Problem to work on: Count every line in the entries below that contains the word "will", and give only that number.

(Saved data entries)
=== Section Start ===
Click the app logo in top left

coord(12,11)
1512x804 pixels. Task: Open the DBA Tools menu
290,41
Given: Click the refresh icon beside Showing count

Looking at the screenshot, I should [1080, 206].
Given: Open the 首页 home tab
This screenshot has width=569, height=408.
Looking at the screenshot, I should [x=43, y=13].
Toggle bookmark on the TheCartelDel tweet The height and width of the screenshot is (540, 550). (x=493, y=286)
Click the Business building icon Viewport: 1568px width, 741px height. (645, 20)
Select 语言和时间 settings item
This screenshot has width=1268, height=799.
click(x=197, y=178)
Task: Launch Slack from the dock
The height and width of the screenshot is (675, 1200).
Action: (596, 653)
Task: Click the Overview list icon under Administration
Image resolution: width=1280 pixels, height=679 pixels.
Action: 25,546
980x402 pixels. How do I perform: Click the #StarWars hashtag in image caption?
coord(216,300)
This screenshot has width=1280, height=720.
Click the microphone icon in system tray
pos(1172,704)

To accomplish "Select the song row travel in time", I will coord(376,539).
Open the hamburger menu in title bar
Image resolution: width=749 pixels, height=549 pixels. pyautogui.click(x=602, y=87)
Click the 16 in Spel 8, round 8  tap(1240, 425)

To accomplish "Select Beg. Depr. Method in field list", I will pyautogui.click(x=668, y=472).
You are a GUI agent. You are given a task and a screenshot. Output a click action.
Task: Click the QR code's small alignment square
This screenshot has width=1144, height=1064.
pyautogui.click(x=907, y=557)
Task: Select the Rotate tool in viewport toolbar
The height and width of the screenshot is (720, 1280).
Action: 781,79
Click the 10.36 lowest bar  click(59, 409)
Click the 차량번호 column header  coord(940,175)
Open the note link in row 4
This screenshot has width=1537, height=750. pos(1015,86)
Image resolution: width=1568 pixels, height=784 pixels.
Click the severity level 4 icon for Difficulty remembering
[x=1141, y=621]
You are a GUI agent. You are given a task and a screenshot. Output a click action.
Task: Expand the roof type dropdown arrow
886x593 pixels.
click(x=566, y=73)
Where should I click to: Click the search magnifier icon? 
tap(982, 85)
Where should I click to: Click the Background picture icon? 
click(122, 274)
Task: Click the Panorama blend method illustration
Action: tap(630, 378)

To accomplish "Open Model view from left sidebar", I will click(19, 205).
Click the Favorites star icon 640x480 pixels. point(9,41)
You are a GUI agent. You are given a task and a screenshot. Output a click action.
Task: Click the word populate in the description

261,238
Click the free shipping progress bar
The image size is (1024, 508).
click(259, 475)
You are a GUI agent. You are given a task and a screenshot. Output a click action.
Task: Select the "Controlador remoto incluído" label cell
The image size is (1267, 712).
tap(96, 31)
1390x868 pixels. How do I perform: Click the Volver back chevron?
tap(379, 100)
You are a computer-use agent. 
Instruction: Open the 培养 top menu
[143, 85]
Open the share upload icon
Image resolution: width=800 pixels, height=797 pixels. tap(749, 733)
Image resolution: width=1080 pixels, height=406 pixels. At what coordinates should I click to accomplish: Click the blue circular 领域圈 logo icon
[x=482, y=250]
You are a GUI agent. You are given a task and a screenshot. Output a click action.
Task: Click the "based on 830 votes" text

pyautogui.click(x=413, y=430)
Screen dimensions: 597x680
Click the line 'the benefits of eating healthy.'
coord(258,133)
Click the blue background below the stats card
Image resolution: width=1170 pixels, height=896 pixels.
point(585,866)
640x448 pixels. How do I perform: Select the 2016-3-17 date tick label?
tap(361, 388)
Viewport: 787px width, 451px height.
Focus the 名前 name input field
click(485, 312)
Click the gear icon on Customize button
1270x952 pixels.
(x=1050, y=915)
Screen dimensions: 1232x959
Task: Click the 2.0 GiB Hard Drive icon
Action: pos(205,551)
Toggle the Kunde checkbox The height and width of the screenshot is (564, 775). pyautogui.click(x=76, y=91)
=== Section End ===
Output of the exercise: 3